I can only send 10 e-mails at a time on Windows Live Messenger. It is annoying. Can I change that?

Sheila

angel harbert
May 12, 2010 2:27 PM

as a legitimate business dealing with the news media on deadline projects, being stopped from working is a crime.....telling me i can't send more than 250 emails a day is a joke! there has to be a balance in fighting spam. thanks godaddy.

Jim H
May 19, 2010 3:57 AM

As kind of a reverse to this I lost a good paying job when I couldn't return the acceptance email to the potential employer fast enough. My service provider, Comcast, was blacklisted by the service the company used to filter email and Internet traffic SPAM. It wasn't just me and my address, it was any email from a Comcast address. I tried sending it through my gmail and hotmail accounts and it still got bounced. I filled out the appeal form for the service that was blocking me but there was nothing I could do because I didn't speak for Comcast. I contacted Comcast and was told they were aware of it and working to correct the problem. Several days later it was fixed but meanwhile I had lost the job to somebody else.

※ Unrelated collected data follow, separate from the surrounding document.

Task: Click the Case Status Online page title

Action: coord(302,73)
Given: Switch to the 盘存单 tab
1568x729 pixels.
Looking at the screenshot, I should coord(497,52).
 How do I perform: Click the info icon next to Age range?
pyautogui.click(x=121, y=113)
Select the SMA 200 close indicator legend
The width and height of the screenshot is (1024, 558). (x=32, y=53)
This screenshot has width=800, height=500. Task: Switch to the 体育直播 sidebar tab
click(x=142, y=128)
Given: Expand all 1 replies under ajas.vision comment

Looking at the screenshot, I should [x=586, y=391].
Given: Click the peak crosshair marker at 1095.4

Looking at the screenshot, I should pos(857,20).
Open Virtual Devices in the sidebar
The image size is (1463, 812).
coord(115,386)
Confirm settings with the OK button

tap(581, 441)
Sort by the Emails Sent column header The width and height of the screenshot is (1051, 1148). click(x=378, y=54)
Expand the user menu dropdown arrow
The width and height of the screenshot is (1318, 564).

Another time a Canadian friend sent me a joke about Viagra. I replied by using reply which sent my response and his original message back to him telling him it was a good joke along with some other chit-chat. The email got bounced back and the reason was I had been blacklisted as a "known spammer". I flipped! I guess the word "Viagra" in the email combined with animated emoticons he used which contained an active link to a site to download them to add to your email combined and got me banned from sending emails through his ISP. It took a week and several phone calls plus emails from both of us before I was unbanned and could email him again. Throughout it all he was able to email me. I just couldn't email him. Again, all email accounts I used were blocked

Yet another friend's ISP had begun using a nes filtering service called Barracuda and I had a hell of a time emailing him almost anything because it got bounced. I sent dozens of complaints to his ISP and to Barracuda. Nobody ever replied back but eventually the problem went away.

I am still really sore over the job thing.